[TASK INSTRUCTIONS] Reproduce the records below word for word, keeping every line.
===== RECORDS SUPPLIED
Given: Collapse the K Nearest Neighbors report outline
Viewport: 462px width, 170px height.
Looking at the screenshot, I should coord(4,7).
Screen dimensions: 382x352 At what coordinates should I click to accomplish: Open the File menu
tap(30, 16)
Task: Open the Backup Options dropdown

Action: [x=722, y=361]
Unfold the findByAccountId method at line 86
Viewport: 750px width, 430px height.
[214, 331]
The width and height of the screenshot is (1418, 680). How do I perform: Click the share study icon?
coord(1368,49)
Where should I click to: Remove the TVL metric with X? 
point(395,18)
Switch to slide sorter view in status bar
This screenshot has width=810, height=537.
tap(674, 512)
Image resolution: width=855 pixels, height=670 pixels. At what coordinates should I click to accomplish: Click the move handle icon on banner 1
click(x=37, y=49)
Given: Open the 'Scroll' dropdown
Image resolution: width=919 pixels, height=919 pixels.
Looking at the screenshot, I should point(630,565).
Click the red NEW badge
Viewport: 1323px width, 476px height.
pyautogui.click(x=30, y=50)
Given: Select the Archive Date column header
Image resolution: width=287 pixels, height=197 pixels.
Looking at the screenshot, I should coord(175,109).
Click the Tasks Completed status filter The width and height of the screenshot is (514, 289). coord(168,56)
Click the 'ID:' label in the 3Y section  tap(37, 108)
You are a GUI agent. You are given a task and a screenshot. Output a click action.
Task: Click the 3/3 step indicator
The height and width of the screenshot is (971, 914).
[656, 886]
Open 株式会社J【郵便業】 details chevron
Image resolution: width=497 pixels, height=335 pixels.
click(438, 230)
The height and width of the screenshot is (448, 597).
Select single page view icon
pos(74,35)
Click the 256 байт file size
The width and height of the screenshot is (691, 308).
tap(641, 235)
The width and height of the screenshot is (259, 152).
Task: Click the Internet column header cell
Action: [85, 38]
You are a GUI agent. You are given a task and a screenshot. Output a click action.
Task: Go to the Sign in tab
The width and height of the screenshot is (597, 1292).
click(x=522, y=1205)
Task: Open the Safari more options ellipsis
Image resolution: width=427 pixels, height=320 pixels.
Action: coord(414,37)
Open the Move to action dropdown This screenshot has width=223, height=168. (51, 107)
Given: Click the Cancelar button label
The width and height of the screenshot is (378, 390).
==========
[THE OUTPUT]
Given: Collapse the K Nearest Neighbors report outline
Viewport: 462px width, 170px height.
Looking at the screenshot, I should coord(4,7).
Screen dimensions: 382x352 At what coordinates should I click to accomplish: Open the File menu
tap(30, 16)
Task: Open the Backup Options dropdown

Action: [x=722, y=361]
Unfold the findByAccountId method at line 86
Viewport: 750px width, 430px height.
[214, 331]
The width and height of the screenshot is (1418, 680). How do I perform: Click the share study icon?
coord(1368,49)
Where should I click to: Remove the TVL metric with X? 
point(395,18)
Switch to slide sorter view in status bar
This screenshot has width=810, height=537.
tap(674, 512)
Image resolution: width=855 pixels, height=670 pixels. At what coordinates should I click to accomplish: Click the move handle icon on banner 1
click(x=37, y=49)
Given: Open the 'Scroll' dropdown
Image resolution: width=919 pixels, height=919 pixels.
Looking at the screenshot, I should point(630,565).
Click the red NEW badge
Viewport: 1323px width, 476px height.
pyautogui.click(x=30, y=50)
Given: Select the Archive Date column header
Image resolution: width=287 pixels, height=197 pixels.
Looking at the screenshot, I should coord(175,109).
Click the Tasks Completed status filter The width and height of the screenshot is (514, 289). coord(168,56)
Click the 'ID:' label in the 3Y section  tap(37, 108)
You are a GUI agent. You are given a task and a screenshot. Output a click action.
Task: Click the 3/3 step indicator
The height and width of the screenshot is (971, 914).
[656, 886]
Open 株式会社J【郵便業】 details chevron
Image resolution: width=497 pixels, height=335 pixels.
click(438, 230)
The height and width of the screenshot is (448, 597).
Select single page view icon
pos(74,35)
Click the 256 байт file size
The width and height of the screenshot is (691, 308).
tap(641, 235)
The width and height of the screenshot is (259, 152).
Task: Click the Internet column header cell
Action: [85, 38]
You are a GUI agent. You are given a task and a screenshot. Output a click action.
Task: Go to the Sign in tab
The width and height of the screenshot is (597, 1292).
click(x=522, y=1205)
Task: Open the Safari more options ellipsis
Image resolution: width=427 pixels, height=320 pixels.
Action: coord(414,37)
Open the Move to action dropdown This screenshot has width=223, height=168. (51, 107)
Given: Click the Cancelar button label
The width and height of the screenshot is (378, 390).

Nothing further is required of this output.